▶ About this exercise:
Transcribe, exactly and in full, every line from the one including "The width and height of the screenshot is (1594, 655)." to the end of the listing.

▶ Given data:
====
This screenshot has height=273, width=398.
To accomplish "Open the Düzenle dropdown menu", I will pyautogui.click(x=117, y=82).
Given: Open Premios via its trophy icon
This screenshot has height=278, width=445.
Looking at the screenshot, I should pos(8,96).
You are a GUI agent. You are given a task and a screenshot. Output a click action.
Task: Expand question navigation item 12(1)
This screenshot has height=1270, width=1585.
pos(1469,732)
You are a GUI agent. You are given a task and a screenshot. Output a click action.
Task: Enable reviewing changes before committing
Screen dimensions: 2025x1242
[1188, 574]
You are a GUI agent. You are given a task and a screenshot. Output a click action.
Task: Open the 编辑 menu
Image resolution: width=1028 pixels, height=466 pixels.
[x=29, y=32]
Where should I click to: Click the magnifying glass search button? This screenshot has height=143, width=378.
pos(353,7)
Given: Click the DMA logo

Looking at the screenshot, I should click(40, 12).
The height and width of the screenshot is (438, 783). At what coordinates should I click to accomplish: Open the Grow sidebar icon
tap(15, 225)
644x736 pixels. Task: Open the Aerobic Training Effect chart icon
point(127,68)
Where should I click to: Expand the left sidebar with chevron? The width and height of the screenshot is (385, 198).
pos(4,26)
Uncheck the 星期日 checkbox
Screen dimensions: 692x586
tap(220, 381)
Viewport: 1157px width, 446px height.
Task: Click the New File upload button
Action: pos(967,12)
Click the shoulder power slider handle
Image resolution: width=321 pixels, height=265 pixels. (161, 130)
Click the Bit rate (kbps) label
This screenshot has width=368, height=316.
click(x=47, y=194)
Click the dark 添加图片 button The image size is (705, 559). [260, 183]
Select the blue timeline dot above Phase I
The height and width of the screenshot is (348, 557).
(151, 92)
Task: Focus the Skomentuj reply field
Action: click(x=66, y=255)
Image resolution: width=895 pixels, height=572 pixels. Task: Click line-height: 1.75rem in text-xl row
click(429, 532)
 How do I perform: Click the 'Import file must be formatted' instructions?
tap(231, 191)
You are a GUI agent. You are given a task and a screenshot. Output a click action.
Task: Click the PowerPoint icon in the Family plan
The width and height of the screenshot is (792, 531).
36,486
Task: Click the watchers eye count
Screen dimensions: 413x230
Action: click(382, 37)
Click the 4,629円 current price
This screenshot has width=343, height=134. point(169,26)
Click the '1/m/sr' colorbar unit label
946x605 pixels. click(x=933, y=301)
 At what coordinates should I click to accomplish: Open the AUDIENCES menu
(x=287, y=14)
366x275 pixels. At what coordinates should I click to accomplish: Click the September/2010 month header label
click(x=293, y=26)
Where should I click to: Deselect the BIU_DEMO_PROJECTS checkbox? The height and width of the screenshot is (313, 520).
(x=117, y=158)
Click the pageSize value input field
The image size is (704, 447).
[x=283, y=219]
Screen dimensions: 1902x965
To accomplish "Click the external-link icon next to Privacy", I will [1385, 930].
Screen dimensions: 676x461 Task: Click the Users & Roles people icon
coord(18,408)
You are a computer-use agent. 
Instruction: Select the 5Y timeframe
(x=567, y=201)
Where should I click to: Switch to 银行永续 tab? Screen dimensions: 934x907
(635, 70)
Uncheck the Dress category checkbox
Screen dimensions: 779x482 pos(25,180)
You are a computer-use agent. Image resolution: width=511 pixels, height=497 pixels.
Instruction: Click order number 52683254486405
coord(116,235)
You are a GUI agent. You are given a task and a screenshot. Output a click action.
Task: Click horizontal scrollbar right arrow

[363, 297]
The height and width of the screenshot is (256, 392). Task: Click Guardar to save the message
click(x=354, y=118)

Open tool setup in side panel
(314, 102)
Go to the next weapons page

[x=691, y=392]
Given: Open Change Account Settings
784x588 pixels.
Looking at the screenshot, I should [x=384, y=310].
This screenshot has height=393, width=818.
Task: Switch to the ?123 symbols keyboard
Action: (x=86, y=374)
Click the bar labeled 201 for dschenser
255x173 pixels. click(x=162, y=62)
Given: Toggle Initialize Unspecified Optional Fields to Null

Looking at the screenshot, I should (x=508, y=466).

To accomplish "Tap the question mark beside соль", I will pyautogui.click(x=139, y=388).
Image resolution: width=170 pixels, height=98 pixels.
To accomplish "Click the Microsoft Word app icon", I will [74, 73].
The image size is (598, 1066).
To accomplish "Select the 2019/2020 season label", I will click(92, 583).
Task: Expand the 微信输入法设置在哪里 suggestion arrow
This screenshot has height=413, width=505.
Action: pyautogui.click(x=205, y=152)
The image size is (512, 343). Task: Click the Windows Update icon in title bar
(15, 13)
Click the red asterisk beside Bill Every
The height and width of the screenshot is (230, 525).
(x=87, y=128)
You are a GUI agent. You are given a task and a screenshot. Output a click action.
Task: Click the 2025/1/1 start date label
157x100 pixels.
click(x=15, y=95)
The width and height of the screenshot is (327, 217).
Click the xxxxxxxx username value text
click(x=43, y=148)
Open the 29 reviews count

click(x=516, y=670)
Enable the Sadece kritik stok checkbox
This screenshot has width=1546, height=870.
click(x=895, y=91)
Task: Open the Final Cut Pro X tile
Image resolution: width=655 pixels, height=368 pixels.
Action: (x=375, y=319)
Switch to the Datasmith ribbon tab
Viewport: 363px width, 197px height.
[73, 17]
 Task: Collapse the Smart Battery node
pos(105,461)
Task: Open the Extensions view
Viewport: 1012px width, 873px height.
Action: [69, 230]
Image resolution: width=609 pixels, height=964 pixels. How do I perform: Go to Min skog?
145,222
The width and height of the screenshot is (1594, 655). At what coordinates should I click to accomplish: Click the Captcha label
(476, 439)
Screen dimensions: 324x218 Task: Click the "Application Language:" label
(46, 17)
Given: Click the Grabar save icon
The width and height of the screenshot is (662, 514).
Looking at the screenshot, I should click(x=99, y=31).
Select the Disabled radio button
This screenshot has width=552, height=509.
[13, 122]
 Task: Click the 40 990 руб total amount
====
▶ Solution below:
The width and height of the screenshot is (1594, 655). At what coordinates should I click to accomplish: Click the Captcha label
(476, 439)
Screen dimensions: 324x218 Task: Click the "Application Language:" label
(46, 17)
Given: Click the Grabar save icon
The width and height of the screenshot is (662, 514).
Looking at the screenshot, I should click(x=99, y=31).
Select the Disabled radio button
This screenshot has width=552, height=509.
[13, 122]
 Task: Click the 40 990 руб total amount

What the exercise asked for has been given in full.